===== DOCUMENT SEGMENT =====

According to CBS, in 2001 the ethnic makeup of the city was 99.9% Jewish and other non-Arabs, without significant Arab population. There are 523 immigrant settlers. See Population groups in Israel.

According to CBS, in 2001 there were 37,000 males and 39,600 females. The population of the city was spread out with 31.1% 19 years of age or younger, 16.3% between 20 and 29, 17.7% between 30 and 44, 20.2% from 45 to 59, 3.5% from 60 to 64, and 11.3% 65 years of age or older. The population growth rate in 2001 was 2.0%.


The land where the city of Kfar-Sava now is was bought in 1892 by a group of Jewish Zionist settlers, who then offered the lands for sale. The acquisition turned out to be unsuccessful, because the lands were located at a desolate, neglected area and was far from every Jewish settlement. After the failure they were finally bought in 1896 by the Baron Edmond James de Rothschild. In 1903, the Baron sold the lands to farmers of Petah-Tikva to be populated by the 2nd generation - the immediate descendants of the farmers. However, they in turn sold the lands to others, mostly to new immigrants. The Ottoman government refused to give building permits, therefore the first settlers were forced to live in huts made of clay and straw. They earned their living by growing vineyards of almonds, grapevines and olive trees. Only in 1912 the settlers moved to long term structures.

In World War I, Kfar-Sava was on the front line between the British army and the Ottoman army, and was ruined. At the same time came to live in it about a thousand residents of Tel-Aviv and Jaffa, who were deported from their homes by the Ottomans. However, the attempt to rehabilitate the refugees didn't bear fruit, because of the 1921 pogroms. In 1922 the residents came back and in 1924 other settlers joined them, and the orange agriculture developed. In 1937 Kfar-Sava was declared as a local council.

===== EXTRACTED DATA =====

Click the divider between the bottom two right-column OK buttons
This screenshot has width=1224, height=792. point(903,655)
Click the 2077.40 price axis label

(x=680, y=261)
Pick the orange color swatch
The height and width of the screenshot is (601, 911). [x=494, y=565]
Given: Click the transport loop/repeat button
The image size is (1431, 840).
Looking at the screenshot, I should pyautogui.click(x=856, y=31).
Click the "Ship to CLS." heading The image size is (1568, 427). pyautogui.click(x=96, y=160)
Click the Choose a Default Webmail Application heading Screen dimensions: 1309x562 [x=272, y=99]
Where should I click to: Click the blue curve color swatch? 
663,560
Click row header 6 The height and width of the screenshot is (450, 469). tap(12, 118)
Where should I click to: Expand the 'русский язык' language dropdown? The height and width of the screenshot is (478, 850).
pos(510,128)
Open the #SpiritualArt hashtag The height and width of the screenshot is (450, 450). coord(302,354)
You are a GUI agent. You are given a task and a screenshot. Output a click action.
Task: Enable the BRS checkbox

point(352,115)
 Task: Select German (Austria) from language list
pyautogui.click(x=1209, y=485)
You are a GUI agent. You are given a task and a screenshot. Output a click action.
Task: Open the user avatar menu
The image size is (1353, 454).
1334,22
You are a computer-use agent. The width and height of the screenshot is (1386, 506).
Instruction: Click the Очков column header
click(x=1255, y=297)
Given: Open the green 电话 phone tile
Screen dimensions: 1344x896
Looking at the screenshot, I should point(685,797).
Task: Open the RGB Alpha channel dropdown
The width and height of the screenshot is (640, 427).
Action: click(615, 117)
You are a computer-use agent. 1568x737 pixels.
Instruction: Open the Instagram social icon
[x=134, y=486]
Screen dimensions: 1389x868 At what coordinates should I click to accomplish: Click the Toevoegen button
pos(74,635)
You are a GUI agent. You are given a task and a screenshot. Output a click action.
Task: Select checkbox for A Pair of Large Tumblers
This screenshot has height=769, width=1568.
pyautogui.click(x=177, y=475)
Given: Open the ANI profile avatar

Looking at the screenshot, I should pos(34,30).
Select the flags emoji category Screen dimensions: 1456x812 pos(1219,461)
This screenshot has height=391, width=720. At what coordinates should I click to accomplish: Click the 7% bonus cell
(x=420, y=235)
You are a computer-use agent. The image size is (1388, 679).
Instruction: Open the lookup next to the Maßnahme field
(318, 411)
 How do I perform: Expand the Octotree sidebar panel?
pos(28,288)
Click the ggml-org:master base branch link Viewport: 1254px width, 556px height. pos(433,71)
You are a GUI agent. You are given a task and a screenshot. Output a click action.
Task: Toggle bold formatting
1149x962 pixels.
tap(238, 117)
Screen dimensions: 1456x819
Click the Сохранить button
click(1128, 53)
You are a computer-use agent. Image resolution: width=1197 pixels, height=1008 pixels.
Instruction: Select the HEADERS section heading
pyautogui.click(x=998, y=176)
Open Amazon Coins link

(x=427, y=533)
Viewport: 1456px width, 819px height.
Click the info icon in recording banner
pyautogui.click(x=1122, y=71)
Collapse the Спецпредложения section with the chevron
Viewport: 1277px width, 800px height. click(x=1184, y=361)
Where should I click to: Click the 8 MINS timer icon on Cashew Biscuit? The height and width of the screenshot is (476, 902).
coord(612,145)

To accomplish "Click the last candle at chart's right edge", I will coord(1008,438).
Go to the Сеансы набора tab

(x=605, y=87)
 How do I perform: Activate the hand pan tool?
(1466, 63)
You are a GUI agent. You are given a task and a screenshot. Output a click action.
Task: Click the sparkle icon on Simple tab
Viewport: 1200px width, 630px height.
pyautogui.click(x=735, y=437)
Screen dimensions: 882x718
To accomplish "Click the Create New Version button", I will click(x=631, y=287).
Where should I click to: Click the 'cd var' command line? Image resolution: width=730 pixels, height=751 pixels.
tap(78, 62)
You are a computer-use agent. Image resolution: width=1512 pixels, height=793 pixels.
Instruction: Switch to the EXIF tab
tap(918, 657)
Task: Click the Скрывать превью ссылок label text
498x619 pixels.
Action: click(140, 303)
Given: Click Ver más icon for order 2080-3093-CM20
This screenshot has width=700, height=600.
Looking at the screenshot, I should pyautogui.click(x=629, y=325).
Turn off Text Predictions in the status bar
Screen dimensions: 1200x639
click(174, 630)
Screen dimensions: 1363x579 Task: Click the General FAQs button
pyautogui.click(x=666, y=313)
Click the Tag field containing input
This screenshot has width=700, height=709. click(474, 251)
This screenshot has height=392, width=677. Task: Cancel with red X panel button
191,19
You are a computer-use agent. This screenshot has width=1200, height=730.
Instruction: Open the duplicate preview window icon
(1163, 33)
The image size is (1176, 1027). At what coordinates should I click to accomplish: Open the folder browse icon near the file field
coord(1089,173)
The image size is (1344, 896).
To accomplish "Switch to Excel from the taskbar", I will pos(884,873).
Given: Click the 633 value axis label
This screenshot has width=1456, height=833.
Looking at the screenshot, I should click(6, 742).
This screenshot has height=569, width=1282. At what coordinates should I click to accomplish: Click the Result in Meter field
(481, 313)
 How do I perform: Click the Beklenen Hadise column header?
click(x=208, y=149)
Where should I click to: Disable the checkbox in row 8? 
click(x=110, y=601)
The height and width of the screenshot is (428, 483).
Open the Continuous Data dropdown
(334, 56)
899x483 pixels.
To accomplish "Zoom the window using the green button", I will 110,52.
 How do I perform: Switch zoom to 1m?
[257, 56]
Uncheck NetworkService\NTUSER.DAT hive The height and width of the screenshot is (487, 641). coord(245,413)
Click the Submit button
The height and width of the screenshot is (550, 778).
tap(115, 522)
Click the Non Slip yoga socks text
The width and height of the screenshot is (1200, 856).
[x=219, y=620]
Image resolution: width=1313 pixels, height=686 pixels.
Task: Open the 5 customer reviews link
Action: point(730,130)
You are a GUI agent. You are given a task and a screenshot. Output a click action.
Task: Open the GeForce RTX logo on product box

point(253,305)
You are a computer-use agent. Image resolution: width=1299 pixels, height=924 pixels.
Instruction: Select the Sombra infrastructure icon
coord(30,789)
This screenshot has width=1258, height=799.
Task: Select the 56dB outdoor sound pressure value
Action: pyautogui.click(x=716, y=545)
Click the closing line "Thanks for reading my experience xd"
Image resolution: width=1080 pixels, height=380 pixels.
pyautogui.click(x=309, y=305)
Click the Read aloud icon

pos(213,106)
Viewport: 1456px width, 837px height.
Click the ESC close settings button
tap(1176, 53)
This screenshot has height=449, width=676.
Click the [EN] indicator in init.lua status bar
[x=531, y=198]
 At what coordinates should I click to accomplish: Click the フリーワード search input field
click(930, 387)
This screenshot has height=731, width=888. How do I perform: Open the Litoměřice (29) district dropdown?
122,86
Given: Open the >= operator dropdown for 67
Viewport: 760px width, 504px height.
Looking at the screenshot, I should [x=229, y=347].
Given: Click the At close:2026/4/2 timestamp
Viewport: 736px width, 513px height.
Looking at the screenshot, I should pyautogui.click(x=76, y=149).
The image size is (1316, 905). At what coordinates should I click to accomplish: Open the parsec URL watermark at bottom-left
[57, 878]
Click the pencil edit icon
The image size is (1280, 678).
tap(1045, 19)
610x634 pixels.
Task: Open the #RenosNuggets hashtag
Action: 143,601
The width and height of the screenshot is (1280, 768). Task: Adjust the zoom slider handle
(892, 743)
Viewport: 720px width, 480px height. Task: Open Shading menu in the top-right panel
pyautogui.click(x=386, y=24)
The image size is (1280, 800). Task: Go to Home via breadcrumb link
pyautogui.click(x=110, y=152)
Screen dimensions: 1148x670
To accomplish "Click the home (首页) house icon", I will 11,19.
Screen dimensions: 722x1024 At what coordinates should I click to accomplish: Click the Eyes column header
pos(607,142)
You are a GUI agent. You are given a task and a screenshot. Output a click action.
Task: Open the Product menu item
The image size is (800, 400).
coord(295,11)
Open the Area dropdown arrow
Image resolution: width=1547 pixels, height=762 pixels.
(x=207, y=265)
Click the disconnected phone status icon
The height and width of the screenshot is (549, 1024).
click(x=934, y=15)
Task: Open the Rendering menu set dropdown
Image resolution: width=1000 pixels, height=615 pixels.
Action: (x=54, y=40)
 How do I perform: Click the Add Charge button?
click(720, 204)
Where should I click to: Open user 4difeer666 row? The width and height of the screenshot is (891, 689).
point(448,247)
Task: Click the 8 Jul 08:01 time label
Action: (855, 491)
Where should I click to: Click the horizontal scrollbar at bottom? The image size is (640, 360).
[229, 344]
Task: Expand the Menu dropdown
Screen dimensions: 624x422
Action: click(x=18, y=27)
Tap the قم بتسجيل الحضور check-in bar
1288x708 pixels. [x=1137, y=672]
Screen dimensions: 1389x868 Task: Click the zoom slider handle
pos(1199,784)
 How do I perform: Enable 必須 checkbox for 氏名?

=====

REQUEST A:
Echo the Kfar-Sava text word for word, starting with "According to CBS, in 2001 there" and going on through "2001 was 2.0%.".
REQUEST B:
According to the Kfar-Sava text, who bought the lands in 1896?
REQUEST C:
Write the next part of the Kfar-Sava text, picking up after its final sentence.

TASK ANSWER A:
According to CBS, in 2001 there were 37,000 males and 39,600 females. The population of the city was spread out with 31.1% 19 years of age or younger, 16.3% between 20 and 29, 17.7% between 30 and 44, 20.2% from 45 to 59, 3.5% from 60 to 64, and 11.3% 65 years of age or older. The population growth rate in 2001 was 2.0%.

TASK ANSWER B:
Baron Edmond James de Rothschild bought the lands in 1896.

TASK ANSWER C:
In the time of the Arab Revolt, in 1936-1939, as in the 1948 Arab-Israeli War, Kfar-Sava's population suffered from attacks by Arabs from the Arab Saba village and other villages in the area. A bit before the Israeli declaration of independence those villages were conquered in operation Medina. In 1962 Kfar-Sava was declared as a city. In the time of Six day war Kfar-Sava suffered attacks of her neighboring town Qalqilya, because of her closeness to the Green Line, (the 1949 armistice line) with Jordan.


According to CBS, as of 2000, in the city there were 31,528 salaried workers and 2,648 are self-employed. The mean monthly wage in 2000 for a salaried worker in the city is ILS 7,120, a real change of 10.1% over the course of 2000. Salaried males have a mean monthly wage of ILS 9,343 (a real change of 9.9%) versus ILS 5,033 for females (a real change of 9.7%). The mean income for the self-employed is 8,980. There are 1,015 people who receive unemployment benefits and 1,682 people who receive an income guarantee.

In May of 2004, the exploration company Givot Olam said that the Meged-4 oil well, located offshore, has exceeded original predictions and contains an extremely valuable deposit of oil.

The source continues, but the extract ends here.